HP, Hitachi expand Japan security intel alliance

HP, Hitachi expand Japan security intel alliance Image courtesy of Stuart Miles,

Hewlett Packard has extending the reach of its security intelligence sharing network, forming an alliance with Hitachi which it says is designed to capture and share Japan-specific threat information.

In what HP says is a “first-of-its-kind” partnership, the alliance significantly advances the company’s efforts to foster a wider reach of international security information sharing, and is an extension of the 25-year alliance between Hitachi and HP.

Through the partnership, Hitachi will join the HP Global Threat Intelligence Alliance, and contribute threat intelligence to HP’s existing security information sharing platform, HP Threat Central which delivers automated and open sharing of information and contextual analysis that allows organisations to take action. The intelligence will also inform periodically published reports from HP Security Research.

Shane Bellos, general manager, Enterprise Security Products, HP South Pacific, said that to arm enterprises against an ever growing array of threats, HP Security Research created the HP Global Threat Intelligence Alliance to foster their collaboration.

Bellos says the alliance program provides members with access to private, value-added intelligence from leading industry researchers, analysis of underground forums, and threat actor profiles.
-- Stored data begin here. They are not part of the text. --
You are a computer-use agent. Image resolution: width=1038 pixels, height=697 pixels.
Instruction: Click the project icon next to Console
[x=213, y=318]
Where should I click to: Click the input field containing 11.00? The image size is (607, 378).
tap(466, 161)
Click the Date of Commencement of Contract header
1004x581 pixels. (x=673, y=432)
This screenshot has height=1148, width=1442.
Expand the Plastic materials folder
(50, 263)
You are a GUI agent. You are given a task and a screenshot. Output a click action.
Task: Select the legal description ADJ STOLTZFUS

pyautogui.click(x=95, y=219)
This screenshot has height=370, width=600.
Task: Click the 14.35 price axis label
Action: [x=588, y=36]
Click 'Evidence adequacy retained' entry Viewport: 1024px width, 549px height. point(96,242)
In return, these participant enterprises contribute their own intelligence from the threats they face on a daily basis.

“Targeted attacks are becoming more pervasive and the evolving nature of threats continues to be a top security challenge facing organisations around the world.

“Information sharing is fundamental to staying a step ahead of the adversaries, advancing security intelligence and quickly isolating threats to predict threats and protect our most valuable data.”

According to Bellos, with cyber attacks on the rise, and impacting Japanese enterprises across the financial services, technology, communications and automotive sectors, this alliance is particularly well timed.

Bellos cites a report by the Ponemon Institute revealing that, in fact, the financial impact of cyber crime continues to rise in Japan, as evidenced by a 68% net increase in the past four years.

“In recent years, not only corporate IT systems but also critical social infrastructures are facing a growing risk of cyber attacks, with techniques becoming more complex and tenacious,” said Shuji Senoo, senior director, Advanced Security Technology Operations, Cloud Services Division at Hitachi.

“With partnerships like this with HP, Hitachi will share cyber threat data to contribute to more sophisticated society-wide cyber security capabilities by enhancing methods to detect and prevent cyber attacks while minimising impact on organisational activities.”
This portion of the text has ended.